Al centro del progetto si trova il parco giochi verticale. Gli scivoli mettono in connessione i diversi piani, trasformando lo spostamento verso il livello inferiore in un invito al gioco. Questo dispositivo architettonico funge anche da buffer acustico, proteggendo gli ambienti più tranquilli retrostanti dal rumore della strada. Nell’ambito del processo progettuale, Kéré Architecture ha inoltre sviluppato una proposta per estendere la terrazza sul tetto alla copertura della mensa adiacente e collegare i due spazi mediante uno scivolo. L’intervento darebbe origine a uno spazio pubblico condiviso per bambini, studenti e personale universitario, che lo studio auspica di poter realizzare in futuro.
Sviluppato in stretta collaborazione con gli specialisti austriaci delle costruzioni in legno HK Architekten, l’edificio è stato realizzato quasi interamente in legno, ad eccezione della scala di emergenza sul lato sud e delle fondazioni. Efficienza energetica, comfort termico, sicurezza antincendio e qualità acustica hanno rappresentato principi guida dell’intero concept, consentendo al progetto di ridurre l’impronta di carbonio e di incarnare la filosofia di Kéré Architecture, basata sulla combinazione di semplicità e qualità costruttiva.



Foto: Erik-Jan Ouwerkerk
Francis Kéré: “I miei primi progetti sono stati pensati per gli scolari, e ora progetto per i bambini più piccoli. È una responsabilità bellissima. Abbiamo concepito la Kinderoase interamente dal punto di vista dei bambini che la utilizzeranno. Abbiamo creato un parco giochi verticale in cui possono correre, arrampicarsi e scivolare da un piano all’altro.
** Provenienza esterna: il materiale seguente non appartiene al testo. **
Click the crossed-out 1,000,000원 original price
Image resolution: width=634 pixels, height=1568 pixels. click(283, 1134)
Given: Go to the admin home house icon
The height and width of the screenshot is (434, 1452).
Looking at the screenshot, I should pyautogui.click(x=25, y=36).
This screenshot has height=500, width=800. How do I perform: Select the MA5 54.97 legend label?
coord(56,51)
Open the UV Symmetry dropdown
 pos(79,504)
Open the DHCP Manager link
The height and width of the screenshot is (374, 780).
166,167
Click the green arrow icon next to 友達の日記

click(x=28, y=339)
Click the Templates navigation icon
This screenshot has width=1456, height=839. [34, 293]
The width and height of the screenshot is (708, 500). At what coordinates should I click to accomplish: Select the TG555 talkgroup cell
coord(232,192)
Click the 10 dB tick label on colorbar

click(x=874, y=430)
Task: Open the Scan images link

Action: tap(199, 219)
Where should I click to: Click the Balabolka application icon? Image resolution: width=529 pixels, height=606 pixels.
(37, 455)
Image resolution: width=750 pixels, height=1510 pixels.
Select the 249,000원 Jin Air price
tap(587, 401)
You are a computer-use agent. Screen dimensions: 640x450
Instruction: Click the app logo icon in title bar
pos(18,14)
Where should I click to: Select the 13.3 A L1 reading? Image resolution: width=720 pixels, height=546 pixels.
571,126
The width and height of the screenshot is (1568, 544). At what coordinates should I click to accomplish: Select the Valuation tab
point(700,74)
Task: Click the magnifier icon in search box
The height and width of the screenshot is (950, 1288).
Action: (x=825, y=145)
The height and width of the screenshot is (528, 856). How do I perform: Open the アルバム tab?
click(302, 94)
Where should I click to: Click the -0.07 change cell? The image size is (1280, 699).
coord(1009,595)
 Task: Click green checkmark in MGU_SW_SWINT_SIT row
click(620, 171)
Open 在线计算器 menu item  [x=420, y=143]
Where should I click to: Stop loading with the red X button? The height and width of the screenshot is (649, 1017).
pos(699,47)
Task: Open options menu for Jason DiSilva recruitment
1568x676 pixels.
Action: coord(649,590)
La mia speranza è che questo edificio stimoli la curiosità dei bambini e li incoraggi a giocare, inventare giochi e fare attività insieme.”
Con la sua consegna, la Kinderoase diventa una casa accogliente e immaginativa per i membri più giovani della comunità TUM, dimostrando come anche in un sito urbano fortemente vincolato l’architettura possa porre l’esperienza dei bambini al centro del progetto.